Possession of a controlled substance is a serious crime in Minnesota. Even possession of a small amount of certain drugs can be considered a gross-misdemeanor or felony-level offense, and the penalties for these crimes can include significant fines and jail time. If you’ve been charged with a controlled substance possession crime in Minnesota, you should consult with a Minnesota Drug Defense Attorney at once to review your case.
Every drug/controlled substance case is unique, and no one can give you exact guidance without reviewing the specifics of your circumstances. This post is intended to provide an overview of Minnesota law as it pertains to drug possession cases generally.
What charge am I facing?
Minnesota has five levels of controlled substance possession crimes (first through fifth degree), with first degree being the most severe, and fifth degree the least. Generally, the amount in weight or dosage of a given drug in one’s possession is what determines the degree of the charge. The chart below outlines Minnesota law for charging based on different amounts of various types of drugs. Note that the charging degrees differ significantly based on whether the charge is a possession or sale allegation.
Other factors include whether there were any aggravating factors (see below) or whether it was a “zone offense,” which means the possession occurred within a park, school, public housing, or drug treatment facility zone.

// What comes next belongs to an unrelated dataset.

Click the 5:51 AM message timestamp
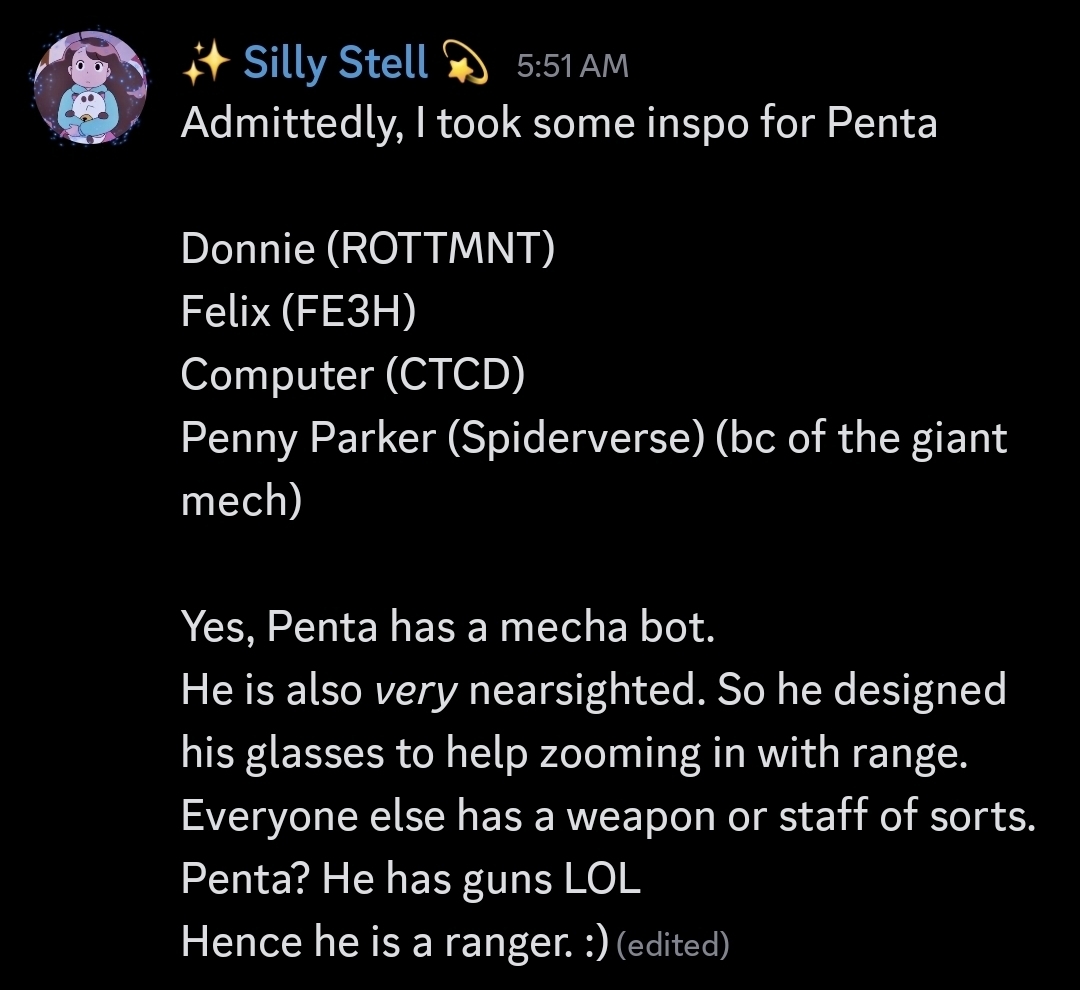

What are “aggravating factors?”
Minnesota law outlines ten aggravating factors related to controlled substance crimes. In certain circumstances, the presence of aggravating factors may increase the severity of a controlled substance crime. Aggravating factors include:
- previous conviction of a violent crime
- commission of the immediate offense for the benefit of a gang
- separate acts of sale or possession of a controlled substance in three or more counties
- transfer of controlled substances across a state or international border into Minnesota
- three separate transactions in which controlled substances were sold, transferred, or possessed with the intent to sell or transfer
- the circumstances of the offense reveal the defendant to have occupied a high position in the drug distribution hierarchy
- use of position or status to facilitate the commission of the offense
- sale of a controlled substance to a minor or vulnerable adult
- manufacture, sale, or possession in a school zone, park zone, correctional facility, or drug treatment facility
- possession of equipment, drug paraphernalia, documents, or money evidencing that the offense involved the cultivation, manufacture, distribution, or possession of controlled substances in quantities substantially larger than the minimum threshold for the offense
What if I’ve been charged with another controlled substance crime?
Other controlled substance crimes include importing across state borders, possession of substances with the intent to manufacture, and sale of controlled substances. These are serious crimes that could carry stiff penalties for conviction. On the other side of the spectrum, even relatively minor offenses such as possession of drug paraphernalia or possession of a small amount of marijuana can also have long-lasting and severe consequences that you will want to discuss with an experienced attorney. Drug convictions can affect a person’s employment, housing, education, and other important aspects of everyday life.